Seeing as the Rockets had a full squad in practice for the first time in ages to start the week, in was only logical that someone would get hurt heading into the stretch-run.  Injuries have been a problem for Houston all season and post-All-Star break is obviously going to be no exception.  Although if Harden is forced to miss any time, at least the rest of the Rockets’ players are accustomed to dealing with a jumbled rotation.  Plus, it might provide Kevin McHale with the extra minutes he needs to see what he has with Jordan Hamilton.

Houston Skyline – Speaking of Hamilton, it sounds as though he will have to unseat either Francisco Garcia or Omri Casspi on the wing if he wants see any minutes in Houston.  According to Jonathon Feigen, Kevin McHale plans to stay big now that Omer Asik is healthy and Donatas Motiejunas has shown he’s a capable NBA player, as opposed to reverting back to the small lineups that have defined his time in Houston.

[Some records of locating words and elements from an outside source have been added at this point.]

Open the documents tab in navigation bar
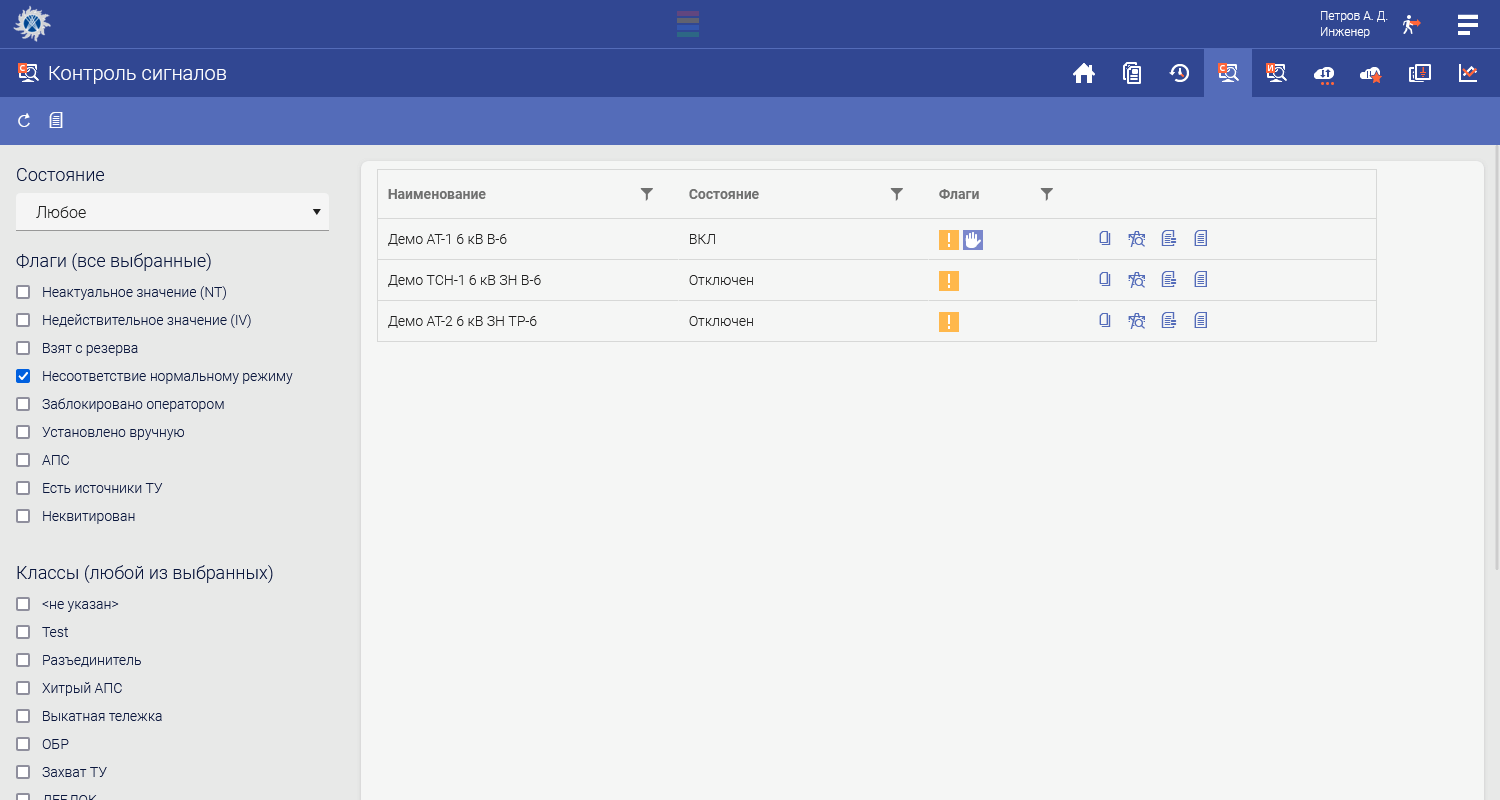Screen dimensions: 1500x800 click(1132, 73)
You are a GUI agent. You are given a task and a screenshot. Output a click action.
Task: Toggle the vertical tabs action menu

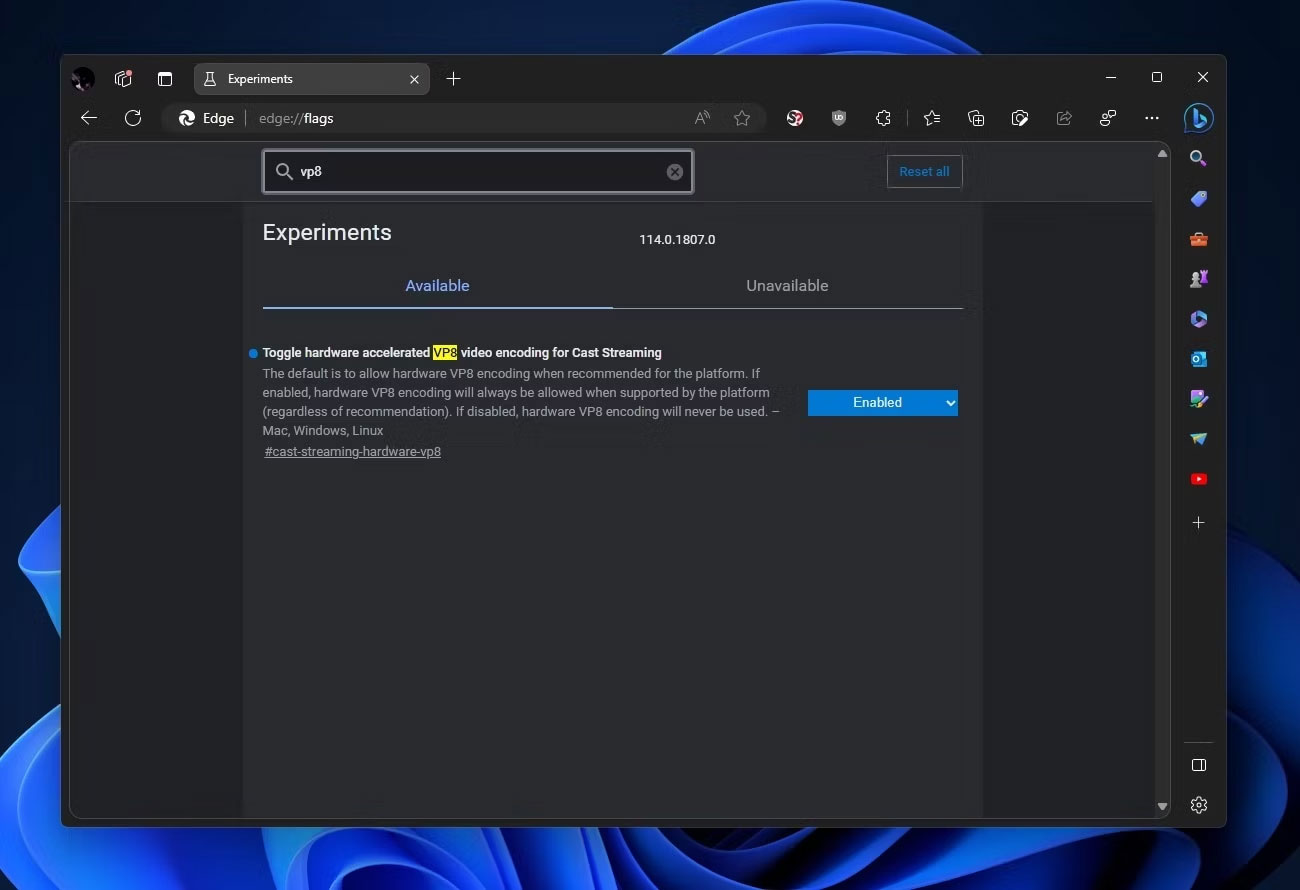165,79
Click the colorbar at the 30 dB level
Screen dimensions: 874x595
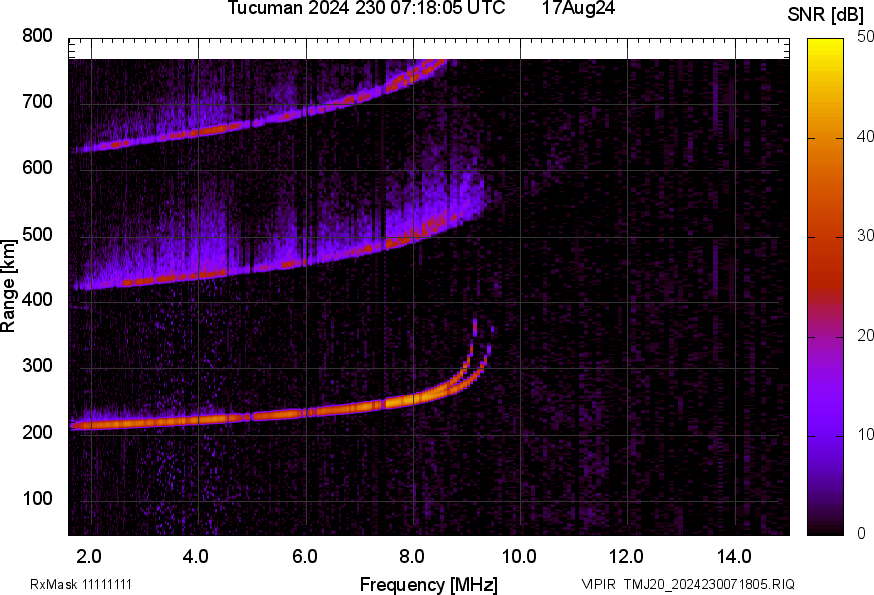(x=826, y=237)
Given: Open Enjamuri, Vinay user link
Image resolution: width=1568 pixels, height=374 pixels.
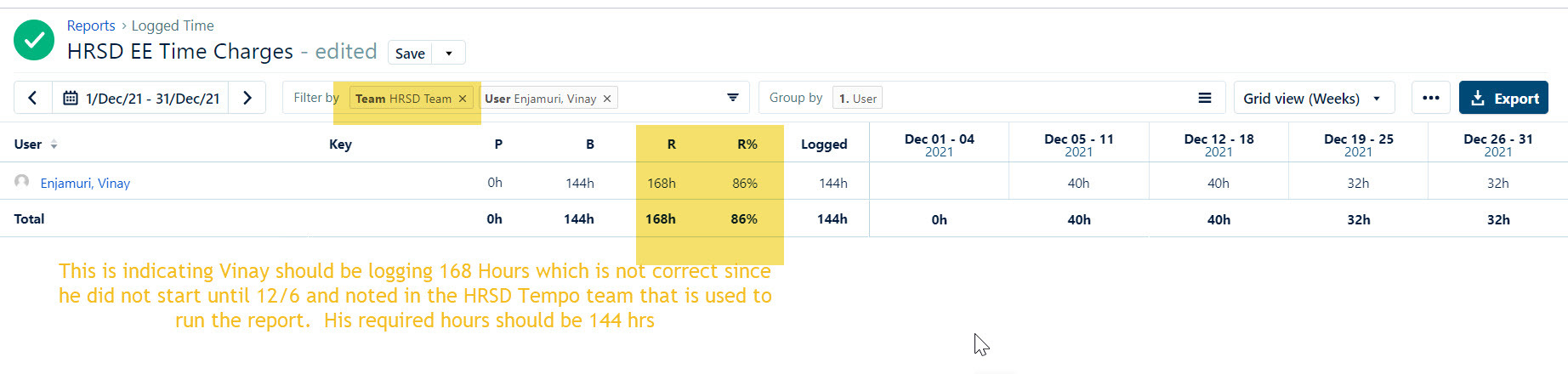Looking at the screenshot, I should (85, 183).
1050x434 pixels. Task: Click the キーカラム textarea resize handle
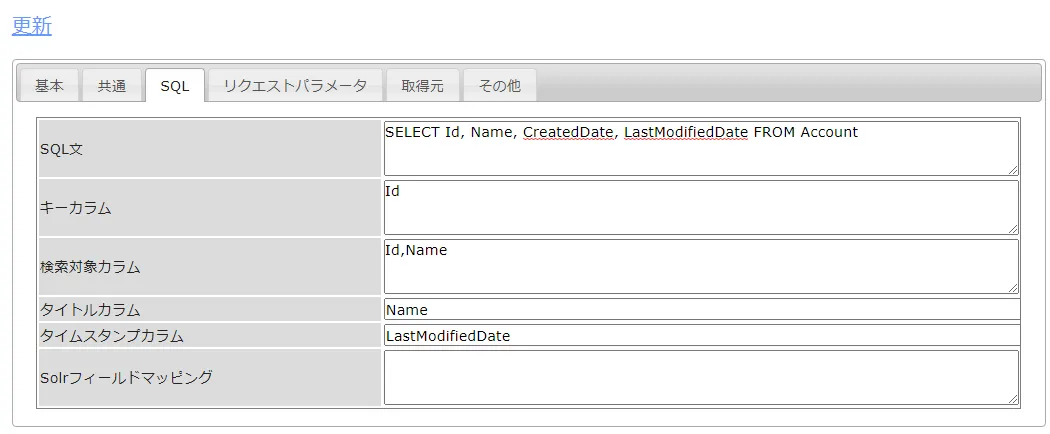click(1013, 229)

“We’ll see, but I think that I’m pretty comfortable with Motiejunas and (Terrence) Jones,” McHale said. “Now that Omer is back healthy, being able to get him in there, play him a little bit with Dwight (Howard), so I think we’ll probably stay big.

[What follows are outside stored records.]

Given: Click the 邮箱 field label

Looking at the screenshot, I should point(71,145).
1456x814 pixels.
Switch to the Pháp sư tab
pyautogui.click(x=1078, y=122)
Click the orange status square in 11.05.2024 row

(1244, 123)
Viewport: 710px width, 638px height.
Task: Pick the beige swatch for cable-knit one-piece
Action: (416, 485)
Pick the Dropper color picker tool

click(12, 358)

“They (Motiejunas and Jones) play a little more like spread fours anyway so as long as they can guard those guys, I feel pretty comfortable that they’ll have an advantage size-wise, lengthwise and hopefully get in the post a little bit, offensive rebound, and try to continue to play the way we’ve been playing.”

I’ve always expressed my affection for D-Mo, and his play of late is finally rewarding that sentiment.  He hasn’t played many minutes with Omer Asik yet due to McHale’s reluctance to rely on Motiejunas earlier this season.  But since Asik’s return they appear to make quite the pairing, clicking on offense and forcing teams to play among the trees on defense.  And even I’ve been surprised by Motiejunas’ defensive growth.  He’s not Kevin Garnett by any means, but he’s very active and aggressive on the defensive end and has shown very good lateral agility defending the pick-and-roll, even if that aggression can lead to him overplaying it from time to time.

I expected more out of Omri Casspi coming into the season, but Motiejunas has most of the same skill-set and in the body of an athletic seven-footer no less.  The Rockets four man bigs-rotation is listed at a combined 27’8″ tall.  Very few teams have that kind of size anymore, and the ones that do can’t shoot it like Houston.  Hopefully the Rockets will feature D-Mo a little more with the second unit and take advantage of what he brings.